**EXERCISE INPUT**

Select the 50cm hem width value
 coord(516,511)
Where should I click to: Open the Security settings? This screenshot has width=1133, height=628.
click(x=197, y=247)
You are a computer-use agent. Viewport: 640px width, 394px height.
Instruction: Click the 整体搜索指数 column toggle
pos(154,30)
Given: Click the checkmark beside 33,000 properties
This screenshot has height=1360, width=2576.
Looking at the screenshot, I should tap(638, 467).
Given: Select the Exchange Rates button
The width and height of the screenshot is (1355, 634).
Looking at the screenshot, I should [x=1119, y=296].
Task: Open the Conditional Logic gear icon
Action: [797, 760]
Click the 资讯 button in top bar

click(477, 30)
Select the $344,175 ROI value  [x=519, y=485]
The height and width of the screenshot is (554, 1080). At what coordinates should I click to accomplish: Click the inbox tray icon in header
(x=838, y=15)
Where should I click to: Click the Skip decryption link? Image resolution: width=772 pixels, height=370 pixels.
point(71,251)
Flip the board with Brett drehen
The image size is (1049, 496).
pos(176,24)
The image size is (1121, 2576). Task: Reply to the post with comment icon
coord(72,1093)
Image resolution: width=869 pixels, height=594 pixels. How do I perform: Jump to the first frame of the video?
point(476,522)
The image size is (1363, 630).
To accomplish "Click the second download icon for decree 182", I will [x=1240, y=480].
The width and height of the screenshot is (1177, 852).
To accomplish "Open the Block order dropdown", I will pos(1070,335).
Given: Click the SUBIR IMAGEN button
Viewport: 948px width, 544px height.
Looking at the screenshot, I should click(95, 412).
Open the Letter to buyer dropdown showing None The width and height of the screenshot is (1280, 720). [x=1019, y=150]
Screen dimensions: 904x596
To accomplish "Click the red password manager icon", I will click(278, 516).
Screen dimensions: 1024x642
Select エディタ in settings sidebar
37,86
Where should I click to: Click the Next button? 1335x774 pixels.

**EXERCISE INSTRUCTIONS**
The required output is the entries from their opening line through the line holding "Given: Select the Exchange Rates button", repeated exactly, with both end lines kept.

**EXERCISE OUTPUT**
Select the 50cm hem width value
 coord(516,511)
Where should I click to: Open the Security settings? This screenshot has width=1133, height=628.
click(x=197, y=247)
You are a computer-use agent. Viewport: 640px width, 394px height.
Instruction: Click the 整体搜索指数 column toggle
pos(154,30)
Given: Click the checkmark beside 33,000 properties
This screenshot has height=1360, width=2576.
Looking at the screenshot, I should tap(638, 467).
Given: Select the Exchange Rates button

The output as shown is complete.